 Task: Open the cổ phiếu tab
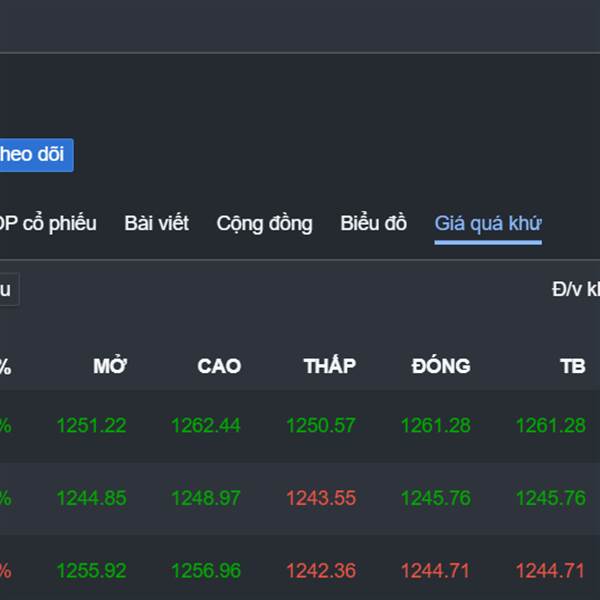(x=50, y=223)
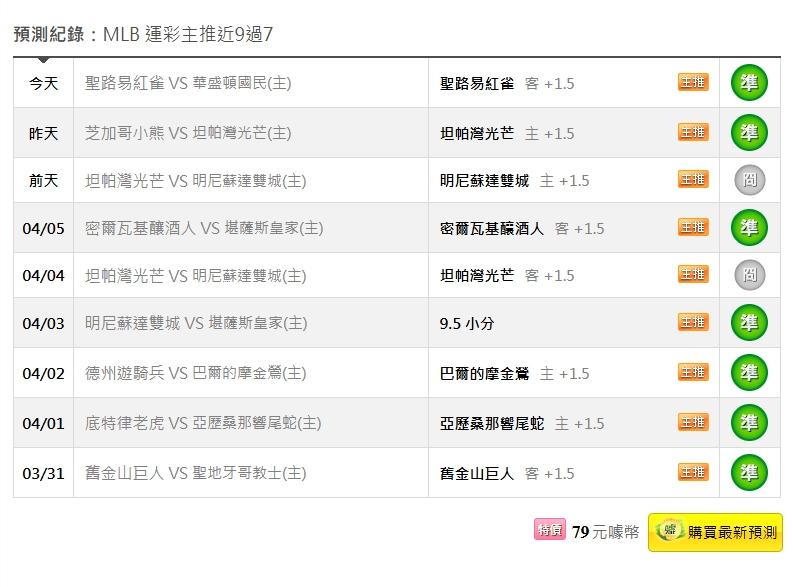
Task: Click the orange 主推 badge in 04/05 row
Action: tap(693, 227)
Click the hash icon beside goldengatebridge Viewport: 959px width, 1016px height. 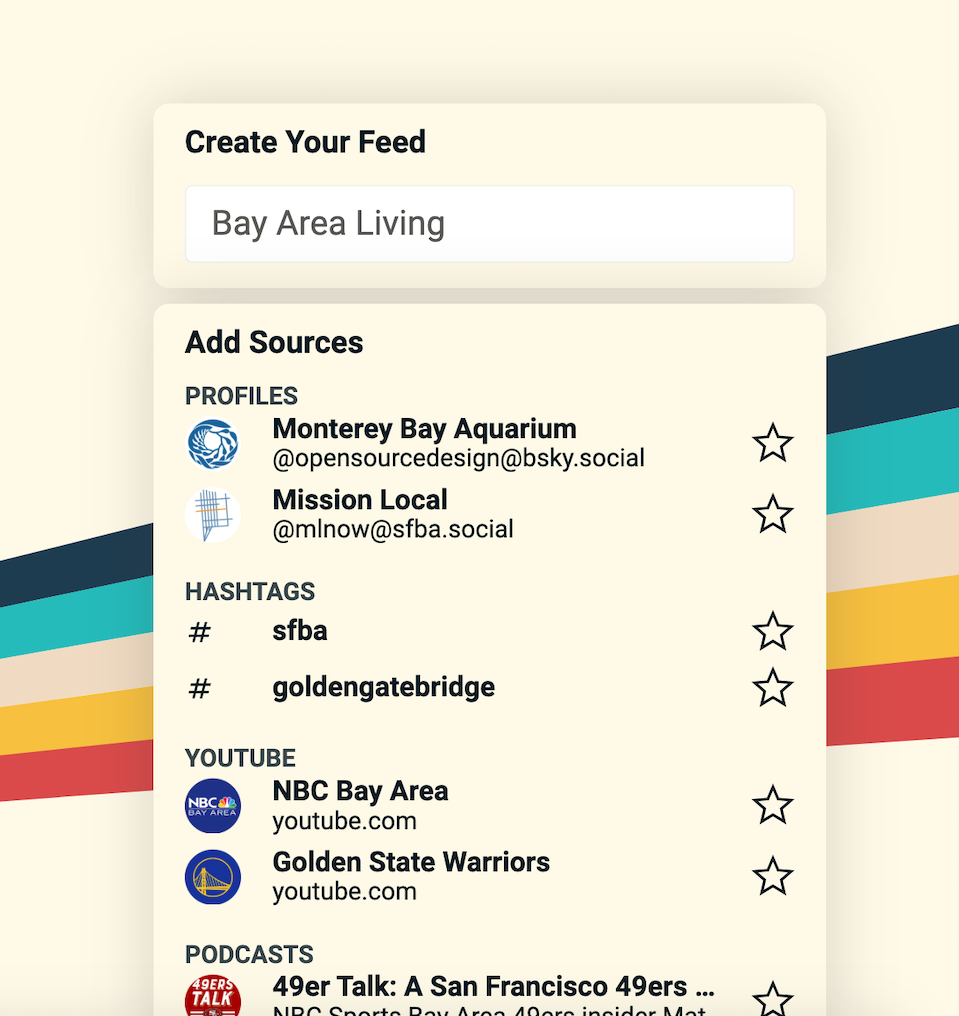coord(200,688)
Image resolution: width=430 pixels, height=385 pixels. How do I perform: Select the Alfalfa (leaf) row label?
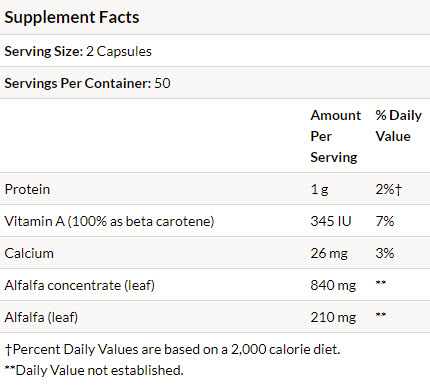point(41,317)
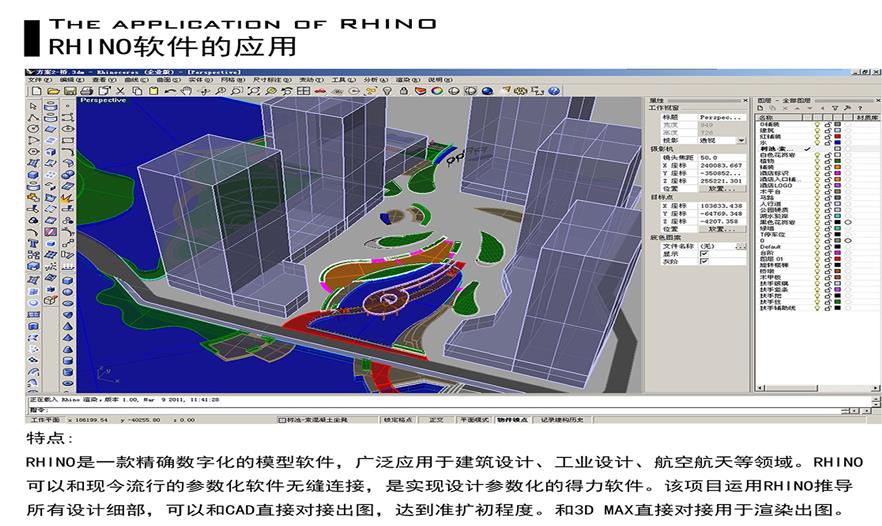Open the 投影 projection dropdown

pos(741,141)
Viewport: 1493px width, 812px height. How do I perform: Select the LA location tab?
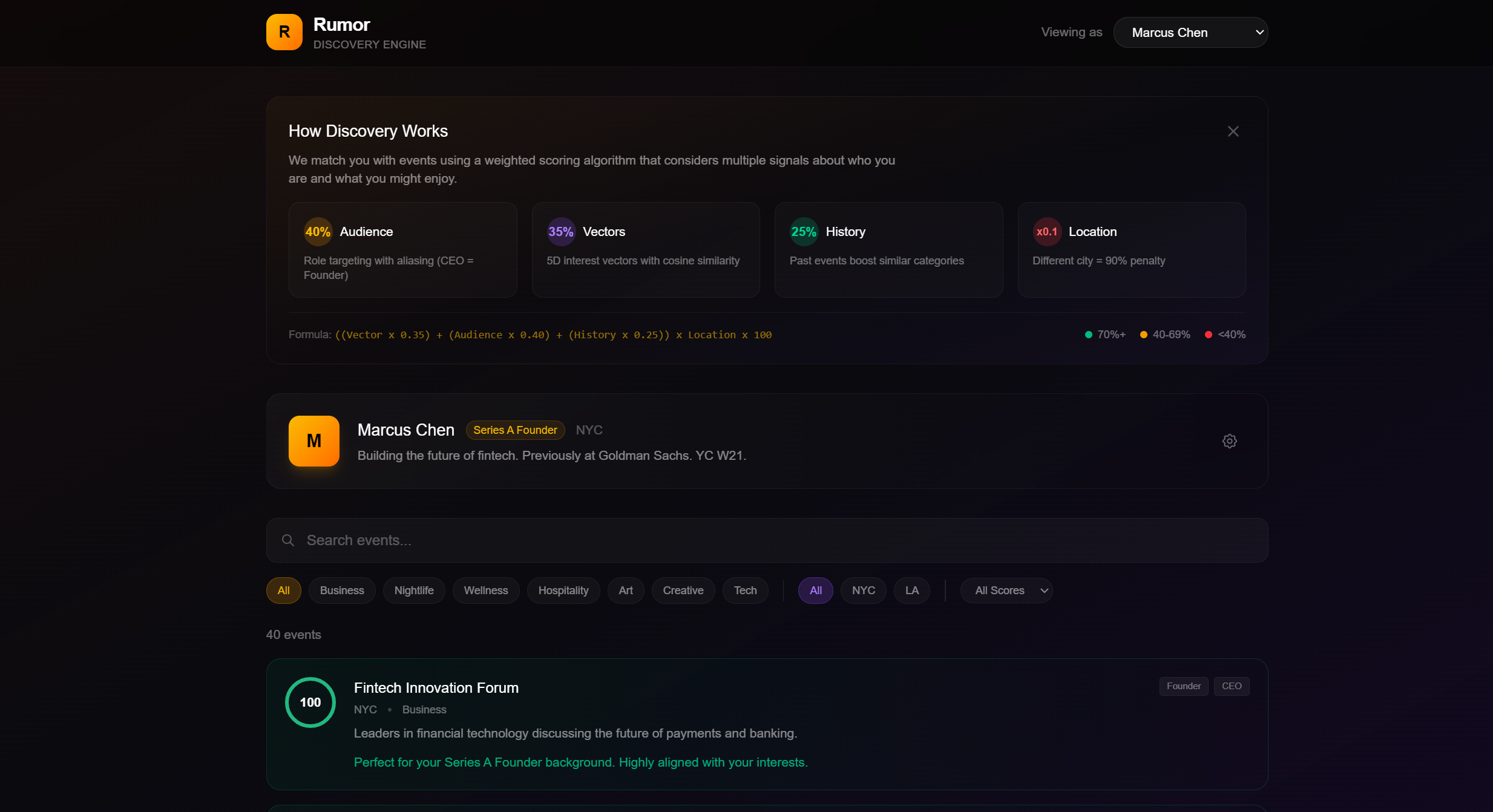[x=911, y=590]
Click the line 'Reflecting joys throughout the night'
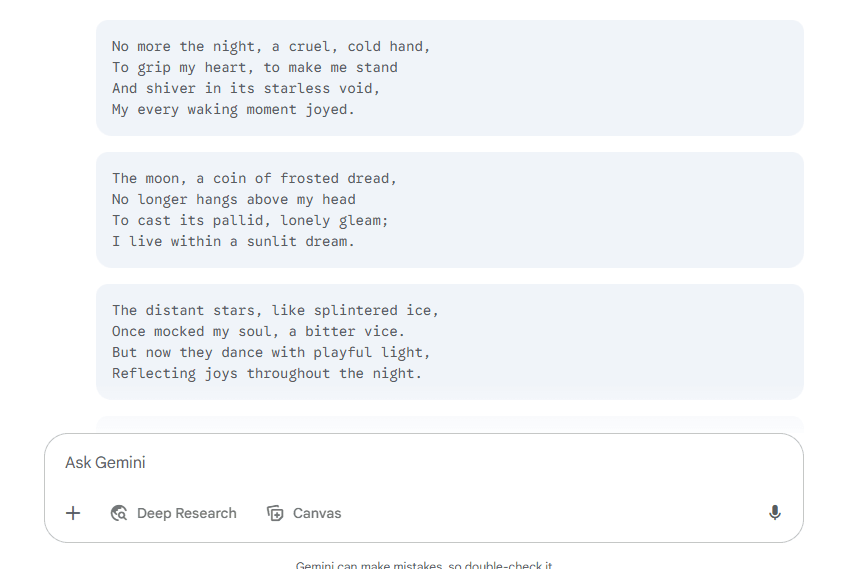 click(267, 373)
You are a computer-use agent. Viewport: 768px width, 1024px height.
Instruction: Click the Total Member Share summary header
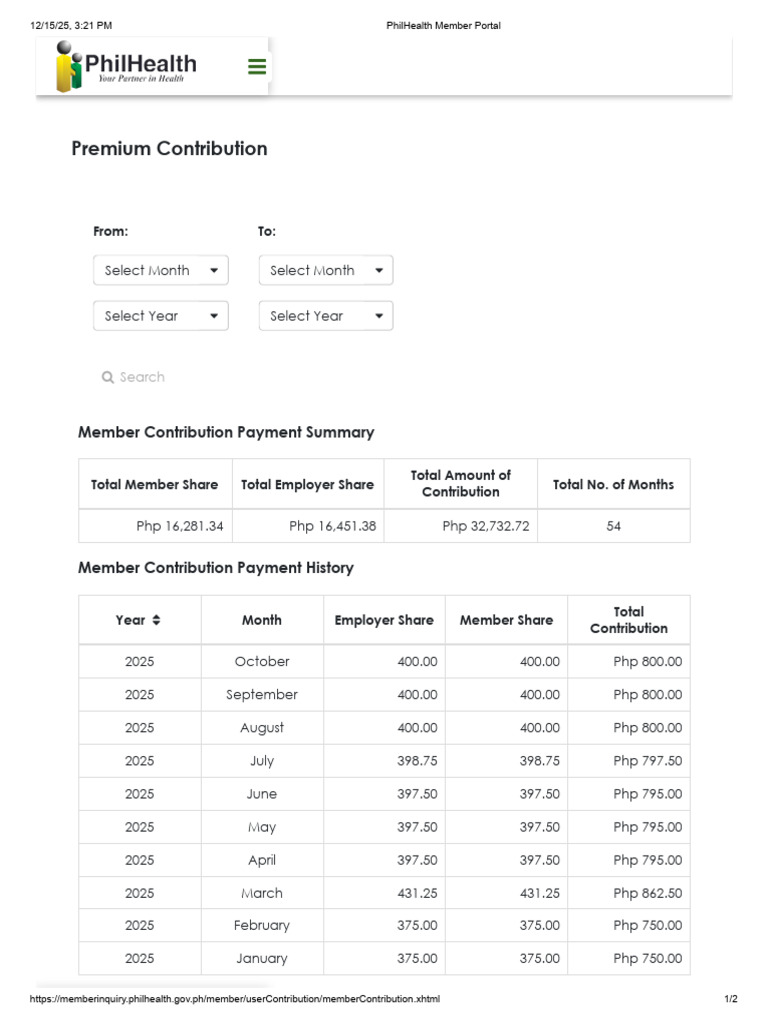coord(155,484)
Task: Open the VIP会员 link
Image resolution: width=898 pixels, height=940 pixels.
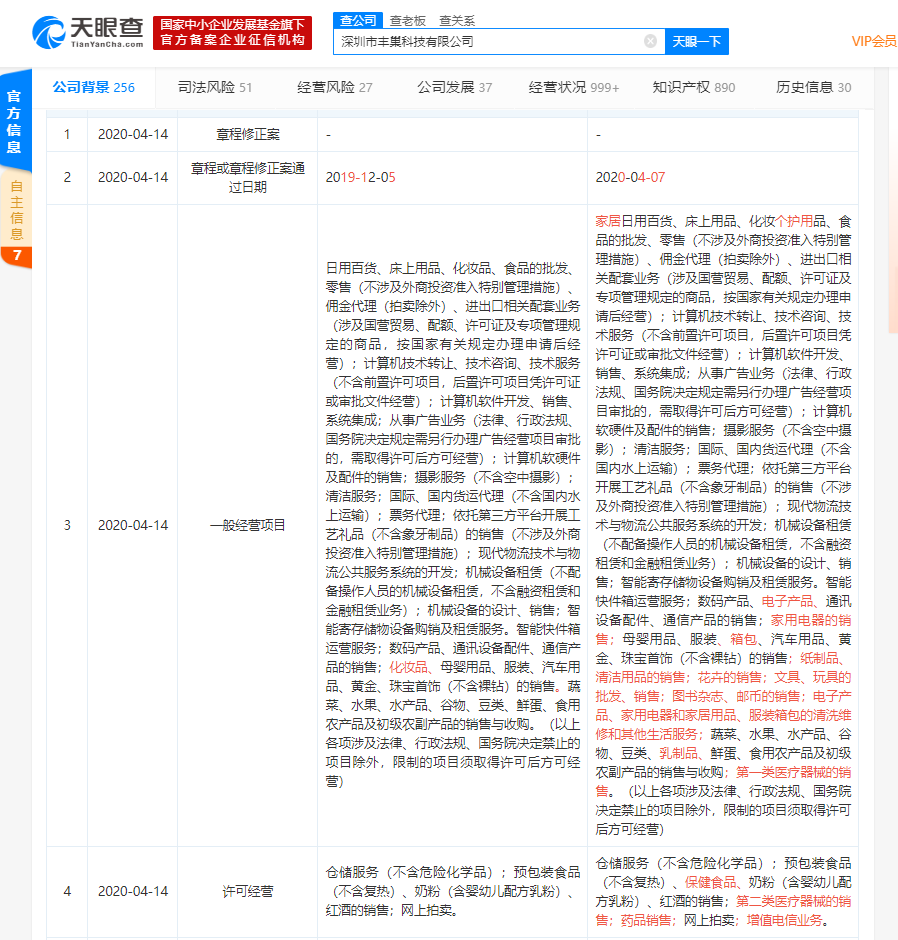Action: pyautogui.click(x=873, y=41)
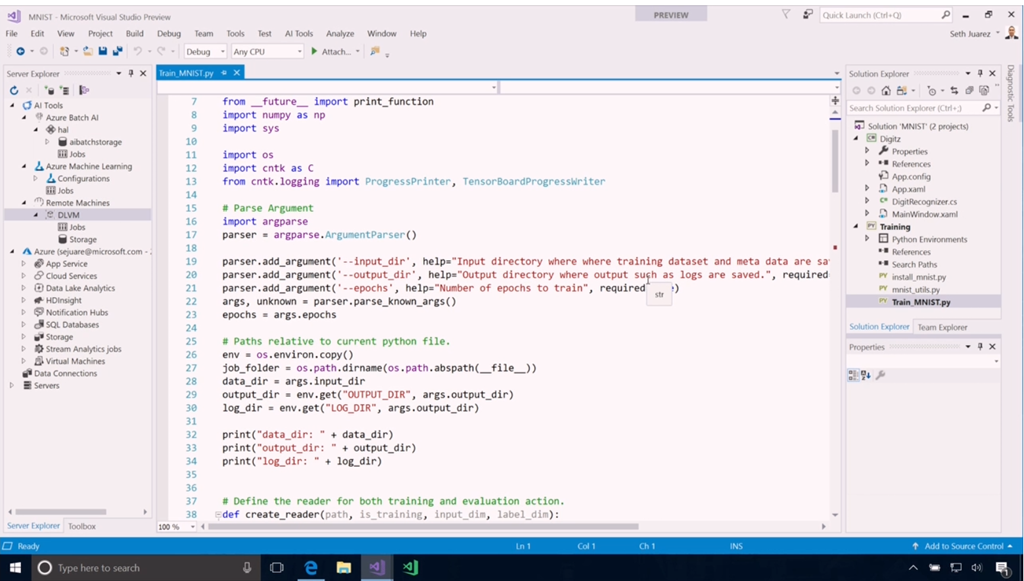The image size is (1024, 581).
Task: Open Microsoft Edge from the taskbar
Action: (x=311, y=567)
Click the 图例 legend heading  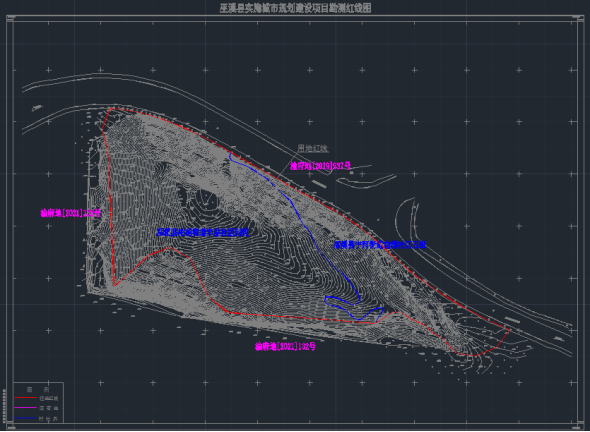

Brief -> Copy out word for word everything from the line containing "Click the line" down to the end of the material, and leave the pictures out.

The response ->
Click the line 'Reflecting joys throughout the night'
 click(267, 373)
You are a computer-use agent. Viewport: 768px width, 1024px height.
Instruction: Click the Total Member Share summary header
coord(155,484)
Task: Open the VIP会员 link
Image resolution: width=898 pixels, height=940 pixels.
Action: pyautogui.click(x=873, y=41)
The image size is (1024, 581).
Task: Open Microsoft Edge from the taskbar
Action: (x=311, y=567)
Click the 图例 legend heading  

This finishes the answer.